In this context, tradition refers to the anti-Japanese revolution, the Second Chinese Civil War of the late 1940s and the 1950-53 Korean War, when leaders of both countries depended on each other through these difficult times. During the Second Chinese Civil War, North Korea provided the Chinese Communist Party with tremendous military support, offering loads of weapons left behind by Japanese soldiers during Japan’s colonization of the Korean Peninsula. The assistance was a crucial boost for the Communists’ triumph over the Nationalist Party.

When Kim Il Sung and Kim Jong-il each visited China, they both were greeted by every member of the Standing Committee of the Communist Party’s Politburo, China’s top decision-making body.
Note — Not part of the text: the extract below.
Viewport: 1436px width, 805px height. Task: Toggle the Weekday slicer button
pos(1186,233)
It was a level of protocol spared to hardly any other country.

In 1961, China and North Korea signed the Sino-North Korean Treaty of Friendship, Cooperation and Mutual Assistance, which is considered a more intimate relationship than the Strategic Cooperative Partnership sealed between China and South Korea in 2008.

But things have slightly changed in the Xi Jinping era. Unlike his predecessors, Xi does not acknowledge North Korea’s Kim Jong-un as a national leader, which infuriates Kim. They have never personally met each other. For Xi, it is hard to continue the friendly legacy when Pyongyang continues to destabilize the Asia Pacific region by test-firing missiles and detonating nuclear bombs, only to prompt Washington to send nuclear-powered aircraft carriers to waters nearby.
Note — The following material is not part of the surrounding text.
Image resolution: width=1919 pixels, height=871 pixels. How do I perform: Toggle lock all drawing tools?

North Korea’s founding leader, Kim Il Sung, Kim Jong-un’s grandfather, fought side-by-side with Chinese leaders during the anti-Japanese revolution. Since his first state visit to China in June 1983, Kim Jong-il built close ties with China’s top brass. But the closest Xi has ever personally gone to North Korea’s Kim dynasty is his meeting with Kim Jong-il in August 2008, when Xi was vice president.

A sense of fear that China will no longer safeguard North Korea as it has in the past, while South Korea and the United States seem to grow closer, is what pushed Kim Jong-un to more rapidly develop the nation’s nuclear and missile program.

A North Korean diplomat this reporter met in Beijing in 2005 specifically said, “We’re so envious of South Korea. The world’s mightiest military, the U.S., has your back. We don’t have anyone. China wouldn’t protect us. Even if they do, it would only be to the extent that we aren’t destroyed.”

Beijing has always tried to convince Pyongyang to follow their footsteps and open up. In March 2003, then-Chinese Vice Premier Qian Qichen visited Pyongyang and told Kim Jong-il that China’s economic reforms immensely improved the livelihoods of Chinese. According to sources with knowledge of the discussion, Kim resentfully replied that North Korea had “completely different circumstances” from China and blamed the United States for creating tension on the Korean Peninsula.

“The economy can only improve in a peaceful environment,” Kim reportedly told Qian. “The U.S. is the reason why North Korea is deprived of that.”